Considérant que les conclusions présentées à titre subsidiaire par la société Thermosani, tendant à la condamnation du centre hospitalier pour manoeuvre dolosive, sur le fondement de la responsabilité délictuelle, reposent sur une cause juridique distincte de la responsabilité contractuelle invoquée en première instance ; que ces conclusions, constitutives d'une demande nouvelle en appel, sont, par suite, irrecevables ;

Considérant qu'il y a lieu, dans les circonstances de l'espèce, de mettre à la charge de la société Thermosani le versement au CENTRE HOSPITALIER INTERCOMMUNAL DE POISSY-SAINT-GERMAIN-EN-LAYE de la somme de 4 500 euros en application des dispositions de l'article L. 761-1 du code de justice administrative, au titre des frais exposés en cassation et en appel ; que ces dispositions font obstacle à ce que soit mis à la charge du centre hospitalier qui n'est pas, dans la présente instance, la partie perdante, le versement d'une somme au même titre ;



D E C I D E :
--------------
Article 1er : L'arrêt du 18 février 2010 de la cour administrative d'appel de Versailles est annulé.
Article 2 : La requête présentée par la société Thermosani devant la cour administrative d'appel de Versailles et ses conclusions tendant à l'application des dispositions de l'article L. 761-1 du code de justice administrative sont rejetées.
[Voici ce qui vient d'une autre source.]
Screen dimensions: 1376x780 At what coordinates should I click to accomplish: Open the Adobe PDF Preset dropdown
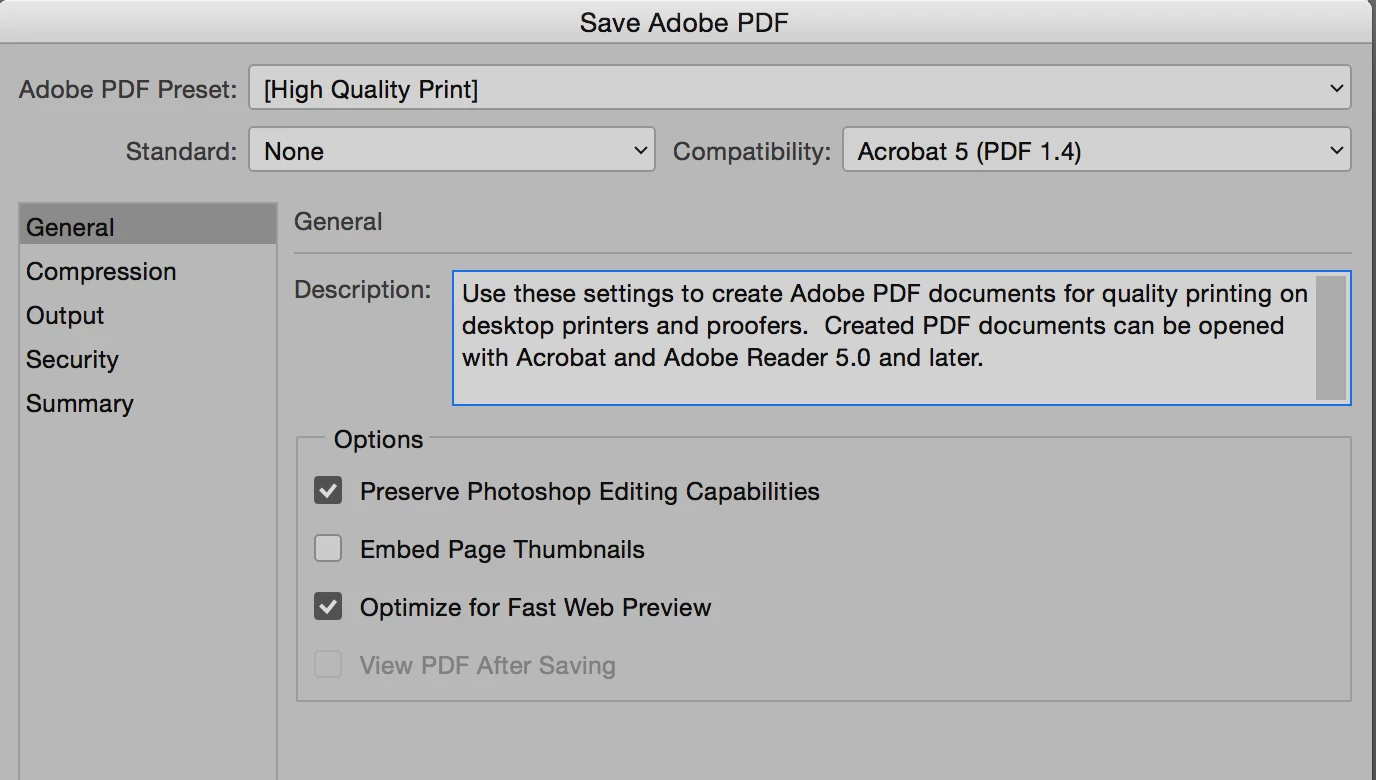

Article 3 : La société Thermosani versera au CENTRE HOSPITALIER INTERCOMMUNAL DE POISSY-SAINT-GERMAIN-EN-LAYE une somme de 4 500 euros au titre de l'article L. 761-1 du code de justice administrative.
Article 4 : La présente décision sera notifiée au CENTRE HOSPITALIER INTERCOMMUNAL DE POISSY-SAINT-GERMAIN-EN-LAYE et à la société Thermosani.